• Task description
In the records below, find the line with "Task: Click the blue verified badge" and the line with "Given: Click the brand"; return exactly those lines and every line between them.

• Supplied entries
▬▬▬▬▬▬

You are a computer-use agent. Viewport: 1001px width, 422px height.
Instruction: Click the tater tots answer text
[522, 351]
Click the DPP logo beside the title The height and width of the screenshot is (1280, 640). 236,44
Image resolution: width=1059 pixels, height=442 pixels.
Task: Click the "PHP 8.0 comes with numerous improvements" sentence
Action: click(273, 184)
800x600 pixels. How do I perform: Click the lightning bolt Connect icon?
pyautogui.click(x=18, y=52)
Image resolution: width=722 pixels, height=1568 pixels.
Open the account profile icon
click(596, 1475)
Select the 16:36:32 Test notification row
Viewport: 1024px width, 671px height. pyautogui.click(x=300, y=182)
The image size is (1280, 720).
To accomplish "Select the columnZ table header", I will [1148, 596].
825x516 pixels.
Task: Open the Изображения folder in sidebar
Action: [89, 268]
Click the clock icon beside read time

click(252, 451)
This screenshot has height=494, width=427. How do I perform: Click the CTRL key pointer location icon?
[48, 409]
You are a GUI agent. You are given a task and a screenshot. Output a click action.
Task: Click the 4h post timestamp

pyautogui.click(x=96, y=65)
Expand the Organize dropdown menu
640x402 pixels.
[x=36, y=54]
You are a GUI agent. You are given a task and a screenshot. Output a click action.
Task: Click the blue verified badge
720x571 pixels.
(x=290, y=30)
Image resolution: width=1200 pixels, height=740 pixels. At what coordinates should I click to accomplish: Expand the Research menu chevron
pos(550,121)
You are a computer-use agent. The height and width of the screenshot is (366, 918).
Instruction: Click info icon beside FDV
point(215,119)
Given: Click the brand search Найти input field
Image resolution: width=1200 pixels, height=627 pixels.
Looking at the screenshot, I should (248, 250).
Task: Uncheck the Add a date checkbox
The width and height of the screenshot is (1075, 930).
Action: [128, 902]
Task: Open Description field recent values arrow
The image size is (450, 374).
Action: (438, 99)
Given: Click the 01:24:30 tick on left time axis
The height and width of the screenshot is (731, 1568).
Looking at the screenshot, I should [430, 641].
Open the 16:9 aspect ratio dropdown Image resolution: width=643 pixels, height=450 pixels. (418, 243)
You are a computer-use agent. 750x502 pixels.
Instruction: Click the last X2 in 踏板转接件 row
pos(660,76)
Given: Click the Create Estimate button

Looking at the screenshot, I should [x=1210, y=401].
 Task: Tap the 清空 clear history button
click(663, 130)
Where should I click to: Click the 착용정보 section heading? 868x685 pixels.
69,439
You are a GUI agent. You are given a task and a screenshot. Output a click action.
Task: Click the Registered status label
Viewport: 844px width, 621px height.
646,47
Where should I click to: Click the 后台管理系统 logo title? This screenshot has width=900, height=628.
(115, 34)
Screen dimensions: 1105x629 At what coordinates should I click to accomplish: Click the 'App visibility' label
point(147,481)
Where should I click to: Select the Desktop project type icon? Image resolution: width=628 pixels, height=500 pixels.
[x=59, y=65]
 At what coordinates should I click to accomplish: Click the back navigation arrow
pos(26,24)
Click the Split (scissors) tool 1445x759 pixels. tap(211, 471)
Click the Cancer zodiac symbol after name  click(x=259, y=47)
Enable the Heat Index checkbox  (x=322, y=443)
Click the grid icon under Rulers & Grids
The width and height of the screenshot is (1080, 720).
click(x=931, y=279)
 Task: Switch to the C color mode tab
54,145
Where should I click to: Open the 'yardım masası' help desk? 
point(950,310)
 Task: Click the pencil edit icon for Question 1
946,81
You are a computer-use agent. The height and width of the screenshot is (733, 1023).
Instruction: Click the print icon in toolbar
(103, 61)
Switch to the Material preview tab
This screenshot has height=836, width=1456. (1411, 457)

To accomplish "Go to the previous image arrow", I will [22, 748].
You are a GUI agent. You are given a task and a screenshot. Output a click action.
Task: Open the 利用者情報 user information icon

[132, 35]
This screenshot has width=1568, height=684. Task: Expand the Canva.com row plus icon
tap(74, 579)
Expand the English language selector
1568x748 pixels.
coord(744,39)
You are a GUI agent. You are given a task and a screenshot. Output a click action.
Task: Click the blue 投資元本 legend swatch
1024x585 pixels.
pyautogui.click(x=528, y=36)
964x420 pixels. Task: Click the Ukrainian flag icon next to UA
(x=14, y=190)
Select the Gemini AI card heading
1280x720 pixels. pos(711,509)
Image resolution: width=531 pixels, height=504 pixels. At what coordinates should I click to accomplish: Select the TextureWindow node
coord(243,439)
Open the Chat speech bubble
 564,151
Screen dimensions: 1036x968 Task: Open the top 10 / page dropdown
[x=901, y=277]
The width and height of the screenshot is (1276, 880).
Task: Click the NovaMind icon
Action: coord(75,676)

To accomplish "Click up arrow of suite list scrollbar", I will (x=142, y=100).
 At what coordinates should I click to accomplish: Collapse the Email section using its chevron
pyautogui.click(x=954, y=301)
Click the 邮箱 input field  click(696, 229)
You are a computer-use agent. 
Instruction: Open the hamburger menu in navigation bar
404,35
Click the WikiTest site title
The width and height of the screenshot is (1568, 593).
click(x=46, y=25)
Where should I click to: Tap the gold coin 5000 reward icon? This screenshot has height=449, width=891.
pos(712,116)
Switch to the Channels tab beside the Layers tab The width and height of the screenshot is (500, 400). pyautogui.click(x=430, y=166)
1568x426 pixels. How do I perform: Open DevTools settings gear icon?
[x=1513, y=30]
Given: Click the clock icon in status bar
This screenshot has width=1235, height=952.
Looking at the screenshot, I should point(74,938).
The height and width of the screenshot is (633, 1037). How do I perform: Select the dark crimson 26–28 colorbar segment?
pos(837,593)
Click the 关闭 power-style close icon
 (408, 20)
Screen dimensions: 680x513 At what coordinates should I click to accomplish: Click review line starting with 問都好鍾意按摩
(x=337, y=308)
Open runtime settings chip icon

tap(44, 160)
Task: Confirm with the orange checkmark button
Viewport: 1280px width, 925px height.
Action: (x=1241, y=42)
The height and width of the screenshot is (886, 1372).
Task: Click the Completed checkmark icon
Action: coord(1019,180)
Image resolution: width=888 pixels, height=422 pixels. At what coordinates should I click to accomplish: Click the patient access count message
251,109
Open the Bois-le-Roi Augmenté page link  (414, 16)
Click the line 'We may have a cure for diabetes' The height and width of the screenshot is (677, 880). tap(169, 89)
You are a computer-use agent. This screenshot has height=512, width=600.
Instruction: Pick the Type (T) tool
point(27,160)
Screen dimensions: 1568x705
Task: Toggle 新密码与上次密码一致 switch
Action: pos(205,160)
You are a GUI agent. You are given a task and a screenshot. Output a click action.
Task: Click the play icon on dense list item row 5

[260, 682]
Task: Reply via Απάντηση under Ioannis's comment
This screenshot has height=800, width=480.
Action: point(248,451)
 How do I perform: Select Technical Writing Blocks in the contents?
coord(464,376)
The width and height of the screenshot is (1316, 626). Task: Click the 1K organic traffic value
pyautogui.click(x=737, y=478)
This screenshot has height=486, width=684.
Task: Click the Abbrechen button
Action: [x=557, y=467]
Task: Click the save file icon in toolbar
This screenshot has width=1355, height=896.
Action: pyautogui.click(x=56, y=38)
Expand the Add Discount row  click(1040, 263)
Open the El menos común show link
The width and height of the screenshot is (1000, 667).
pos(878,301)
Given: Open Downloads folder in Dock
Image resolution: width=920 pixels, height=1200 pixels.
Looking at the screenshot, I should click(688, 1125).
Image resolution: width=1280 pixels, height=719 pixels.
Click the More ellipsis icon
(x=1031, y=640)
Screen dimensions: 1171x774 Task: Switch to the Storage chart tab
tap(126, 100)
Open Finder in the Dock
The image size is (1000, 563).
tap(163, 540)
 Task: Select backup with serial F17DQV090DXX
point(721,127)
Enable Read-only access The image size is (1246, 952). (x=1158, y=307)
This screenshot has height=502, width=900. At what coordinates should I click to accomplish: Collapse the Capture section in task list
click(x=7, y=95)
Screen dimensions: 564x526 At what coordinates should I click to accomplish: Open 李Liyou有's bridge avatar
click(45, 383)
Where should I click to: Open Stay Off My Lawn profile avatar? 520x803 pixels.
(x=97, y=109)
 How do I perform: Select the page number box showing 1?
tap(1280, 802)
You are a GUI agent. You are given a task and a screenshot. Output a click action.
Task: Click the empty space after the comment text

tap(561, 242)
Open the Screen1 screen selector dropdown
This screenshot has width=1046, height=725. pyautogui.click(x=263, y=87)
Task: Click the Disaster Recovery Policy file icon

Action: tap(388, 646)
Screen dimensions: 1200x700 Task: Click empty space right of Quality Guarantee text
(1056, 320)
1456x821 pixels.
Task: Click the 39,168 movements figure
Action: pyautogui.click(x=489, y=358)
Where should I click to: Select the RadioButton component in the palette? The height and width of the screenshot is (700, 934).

▬▬▬▬▬▬

• Task solution
Task: Click the blue verified badge
720x571 pixels.
(x=290, y=30)
Image resolution: width=1200 pixels, height=740 pixels. At what coordinates should I click to accomplish: Expand the Research menu chevron
pos(550,121)
You are a computer-use agent. The height and width of the screenshot is (366, 918).
Instruction: Click info icon beside FDV
point(215,119)
Given: Click the brand search Найти input field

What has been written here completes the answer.